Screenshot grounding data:
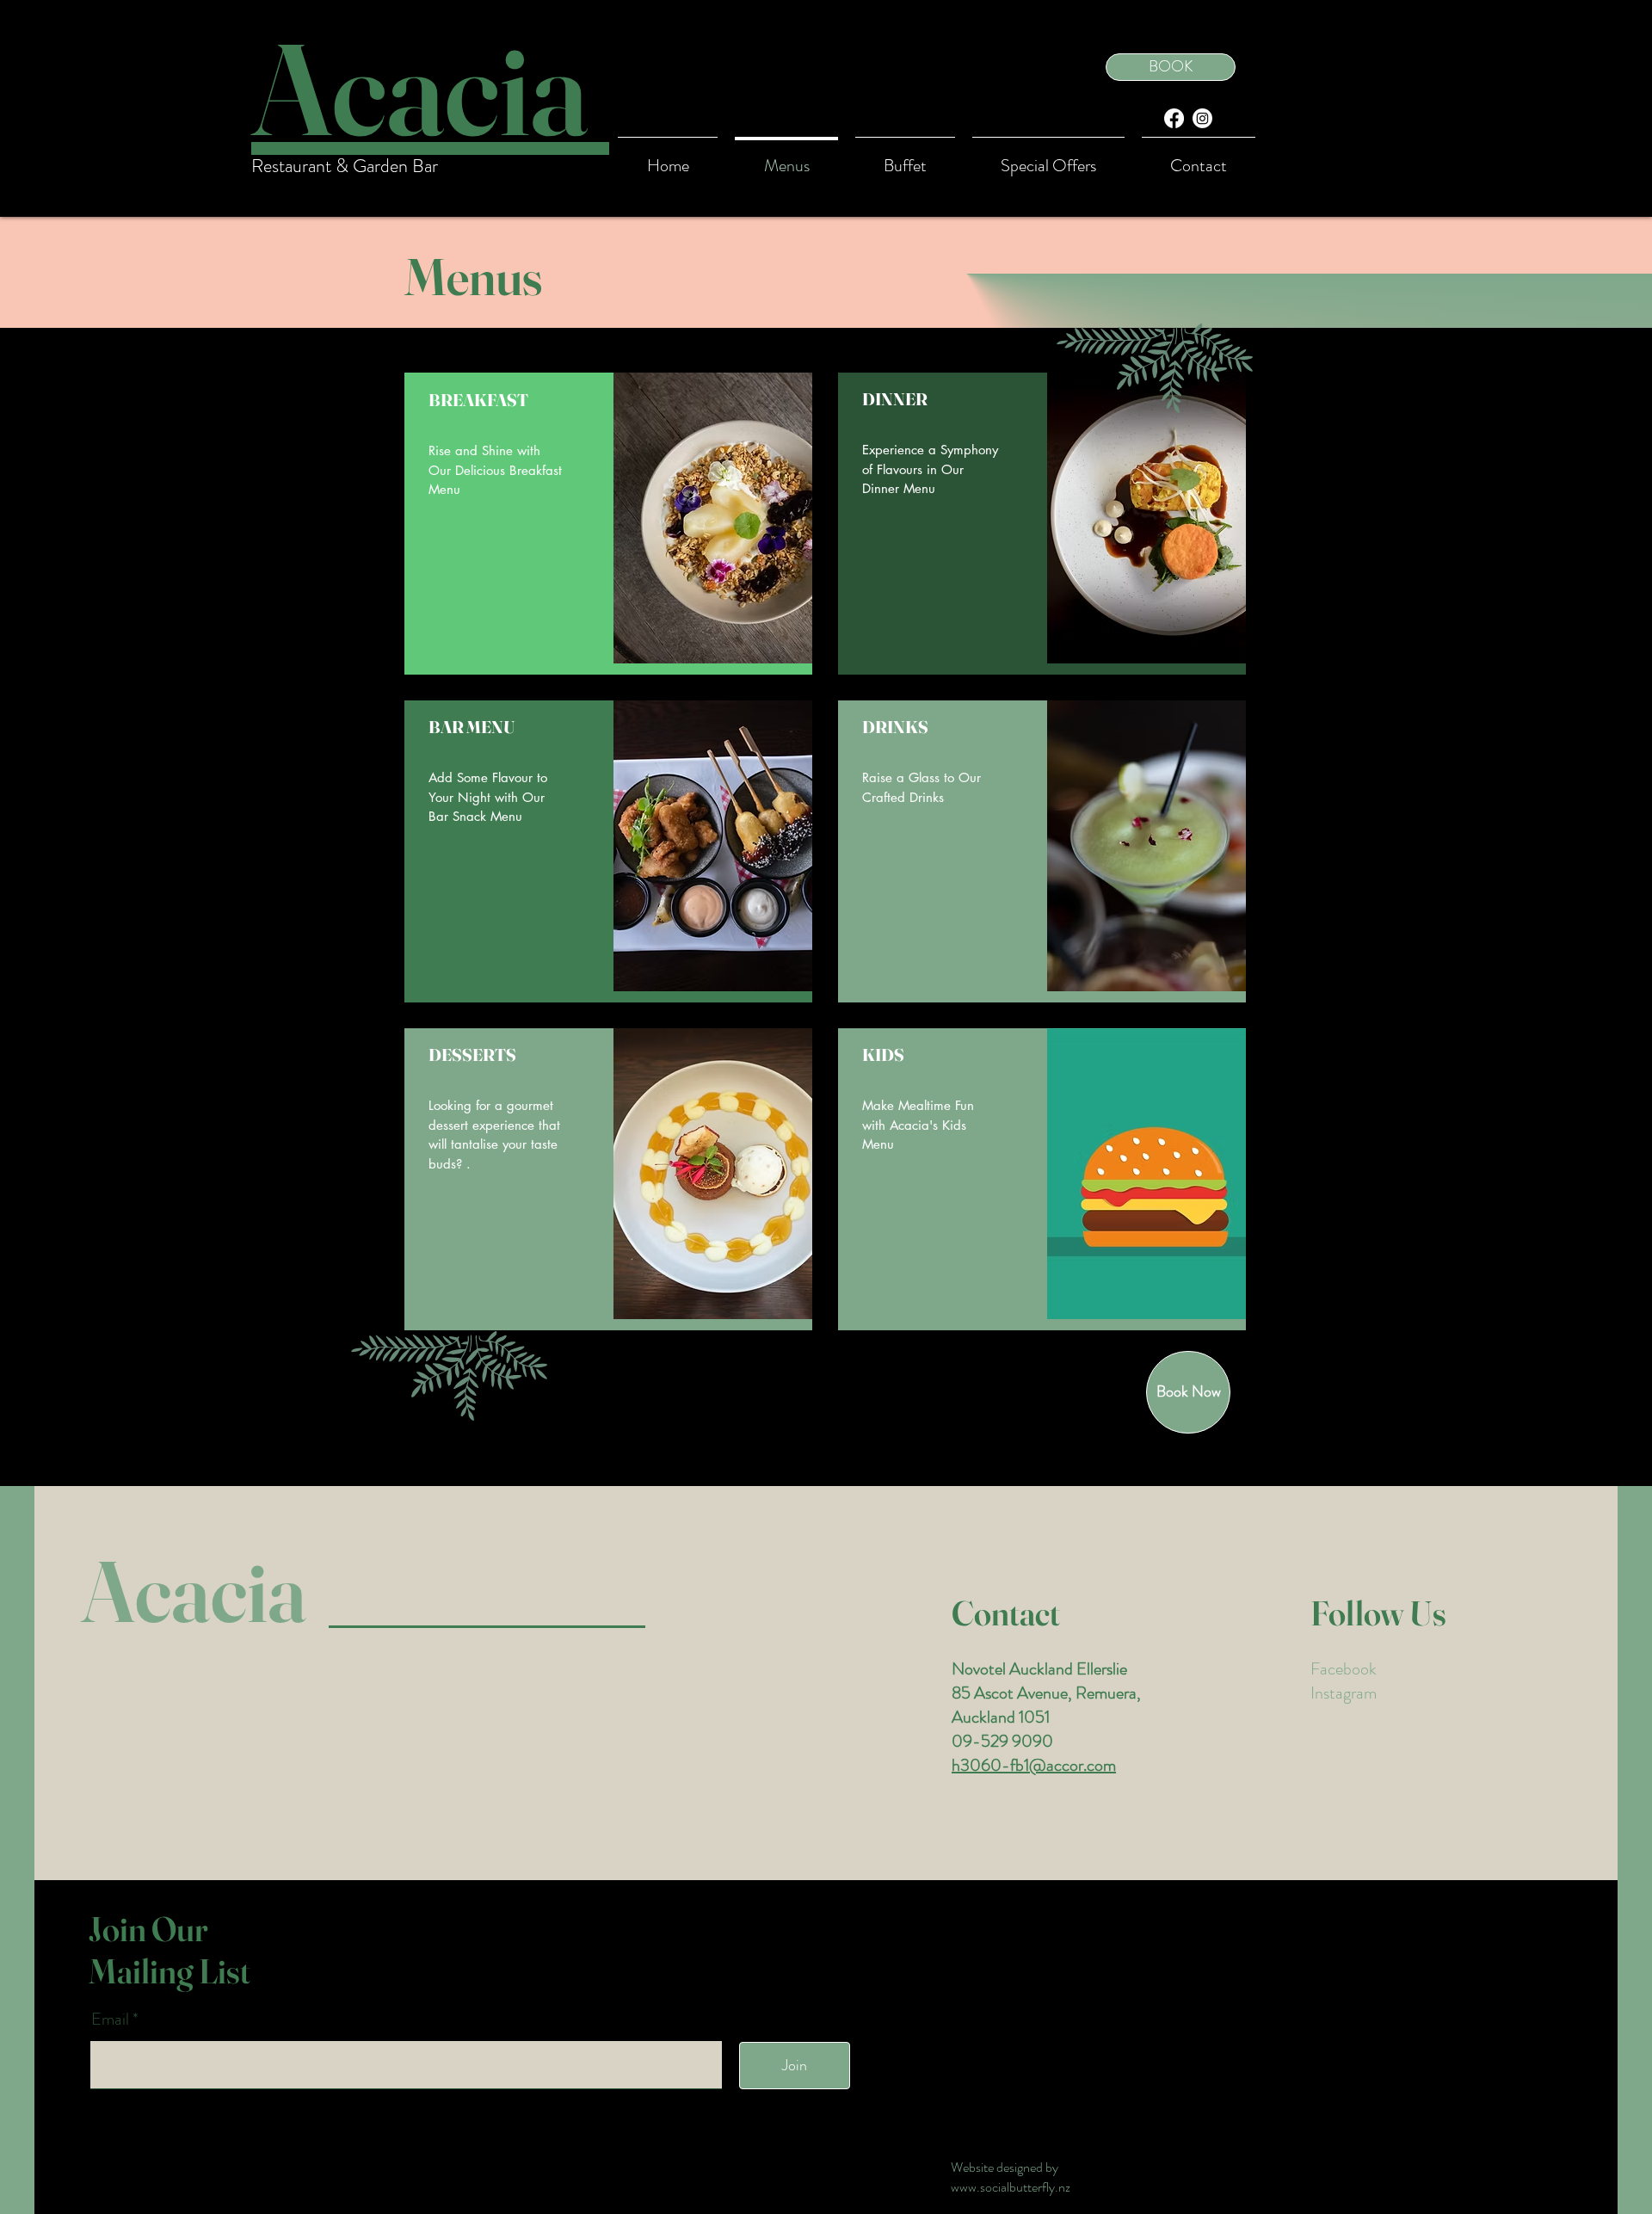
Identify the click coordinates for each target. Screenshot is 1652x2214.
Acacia (194, 1591)
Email (112, 2019)
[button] (1048, 158)
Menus (473, 276)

— Task to complete —
Repeat the records above word for word. Pictures stay out of the copy.

— Exercise solution —
Identify the click coordinates for each target. Screenshot is 1652x2214.
Acacia (194, 1591)
Email (112, 2019)
[button] (1048, 158)
Menus (473, 276)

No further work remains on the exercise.